Dáil debates
Wednesday, 4 July 2018
Leaders' Questions
12:30 pm
Leo Varadkar (Dublin West, Fine Gael) | Oireachtas source
As I said previously, the priority in the budget will be to increase spending on public services and infrastructure. These are areas in which everyone can benefit. Everyone in society, no matter who he or she is, will benefit from greater investment in infrastructure, whether it be housing, healthcare, schools, broadband or actions against climate change. They will also benefit from improvements in public services such as education. The priority will be to increase resources and spending on public services and infrastructure. However, in the budget package we will and should - the Deputy is right - find space to ensure we do something to improve the living standards of hard-working people, the people the Deputy mentioned who get up early in the morning, work late, work shifts and work weekends, the people who are just about managing and very much in middle Ireland.
On the types of thing we anticipate doing, we will be following on what was done in previous budgets. For example, in the last budget we were able to reduce the cost of prescription charges for everyone, not only those with medical cards but also those who received a refund under the drugs payment scheme. We will be examining ways to do so again to reduce the cost of prescriptions.
In the last two budgets we improved access to childcare and early childhood education. Everyone is now guaranteed free preschool for two years for their children. That benefits everyone. In addition, there is subsidised childcare for the same length of time. We will also examine ways to improve it. We can help people in many ways and reducing the cost of accessing services can be as important as a pay increase or a tax cut.
As always, the self-employed will be prioritised. The Deputy will be aware that we have increased the earned income tax credit for those who are self-employed. We will be examining if the resources are available to do the same again. In recent years we have extended benefits in return for PRSI contributions to persons who are self-employed. They include, for example, access to invalidity pension and treatment benefits for the first time.

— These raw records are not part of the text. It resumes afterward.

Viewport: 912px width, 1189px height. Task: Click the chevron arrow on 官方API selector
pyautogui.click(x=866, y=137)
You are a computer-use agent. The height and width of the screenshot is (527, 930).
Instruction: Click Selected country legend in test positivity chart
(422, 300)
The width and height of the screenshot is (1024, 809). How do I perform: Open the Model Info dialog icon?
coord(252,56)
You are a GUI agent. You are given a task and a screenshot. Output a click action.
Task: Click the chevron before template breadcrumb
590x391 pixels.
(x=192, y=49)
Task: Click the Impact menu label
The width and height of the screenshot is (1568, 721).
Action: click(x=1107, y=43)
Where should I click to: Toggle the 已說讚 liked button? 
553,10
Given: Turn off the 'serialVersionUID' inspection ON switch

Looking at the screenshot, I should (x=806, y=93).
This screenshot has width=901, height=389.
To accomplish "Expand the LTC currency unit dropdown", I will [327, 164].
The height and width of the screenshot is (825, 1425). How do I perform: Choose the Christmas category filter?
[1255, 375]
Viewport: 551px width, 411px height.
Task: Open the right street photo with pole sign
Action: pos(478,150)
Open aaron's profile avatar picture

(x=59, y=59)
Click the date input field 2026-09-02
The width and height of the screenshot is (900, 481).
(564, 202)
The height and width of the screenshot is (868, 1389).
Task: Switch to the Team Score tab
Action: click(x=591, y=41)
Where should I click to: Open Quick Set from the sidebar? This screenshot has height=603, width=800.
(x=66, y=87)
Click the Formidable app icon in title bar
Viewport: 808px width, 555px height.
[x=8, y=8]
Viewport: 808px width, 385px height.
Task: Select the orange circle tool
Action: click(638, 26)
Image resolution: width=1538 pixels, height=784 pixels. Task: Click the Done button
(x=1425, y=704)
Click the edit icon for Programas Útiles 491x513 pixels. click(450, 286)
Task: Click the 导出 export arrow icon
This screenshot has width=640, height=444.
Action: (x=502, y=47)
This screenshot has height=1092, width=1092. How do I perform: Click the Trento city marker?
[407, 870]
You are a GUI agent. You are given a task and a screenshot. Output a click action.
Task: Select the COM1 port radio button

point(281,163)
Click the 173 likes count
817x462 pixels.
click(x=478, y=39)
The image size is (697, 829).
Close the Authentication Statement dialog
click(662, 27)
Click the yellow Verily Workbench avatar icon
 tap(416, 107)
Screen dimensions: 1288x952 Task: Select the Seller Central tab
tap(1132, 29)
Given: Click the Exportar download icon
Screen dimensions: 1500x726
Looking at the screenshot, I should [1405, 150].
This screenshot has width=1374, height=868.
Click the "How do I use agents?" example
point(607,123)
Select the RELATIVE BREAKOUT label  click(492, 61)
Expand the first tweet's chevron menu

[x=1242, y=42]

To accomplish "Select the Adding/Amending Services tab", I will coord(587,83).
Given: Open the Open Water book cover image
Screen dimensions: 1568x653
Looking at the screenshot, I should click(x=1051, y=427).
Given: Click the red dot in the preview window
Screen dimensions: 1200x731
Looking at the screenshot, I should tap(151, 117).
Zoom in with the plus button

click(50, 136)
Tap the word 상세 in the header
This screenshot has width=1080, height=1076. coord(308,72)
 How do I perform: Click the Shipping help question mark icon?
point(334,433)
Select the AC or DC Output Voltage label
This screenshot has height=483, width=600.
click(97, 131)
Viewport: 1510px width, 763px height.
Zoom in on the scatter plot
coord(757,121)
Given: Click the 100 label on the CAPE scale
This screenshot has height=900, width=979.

One thing struck me during the recession when I was knocking on doors and meeting people who were self-employed. Often they had worked in construction as fitters, for example, or architects and had lost their jobs when they were entitled to virtually no social protection because somebody else in the household had an income which very often had been the second income. As a result, they were entitled to nothing. That is why we extended invalidity pension to persons who were self-employed. We are looking at ways to also extend jobseeker's benefit in some form to the self-employed.
The Deputy is right that there is real unfairness and a real anomaly in the tax system under which people on very modest incomes pay income tax at the highest rate. That is not the norm in other western European countries. It means that somebody on an average income who receives a pay increase, a bonus, an increment or works extra hours will lose more than half in tax and USC.. The first thing we had to do - it was the right thing to do - was reduce USC to take nearly 1 million people out of that net entirely. We have done that in the past few years, but the priority now, having taken so many low paid workers out of the income tax net altogether, is to provide relief for those on middle incomes by increasing the point at which people pay at the higher rate.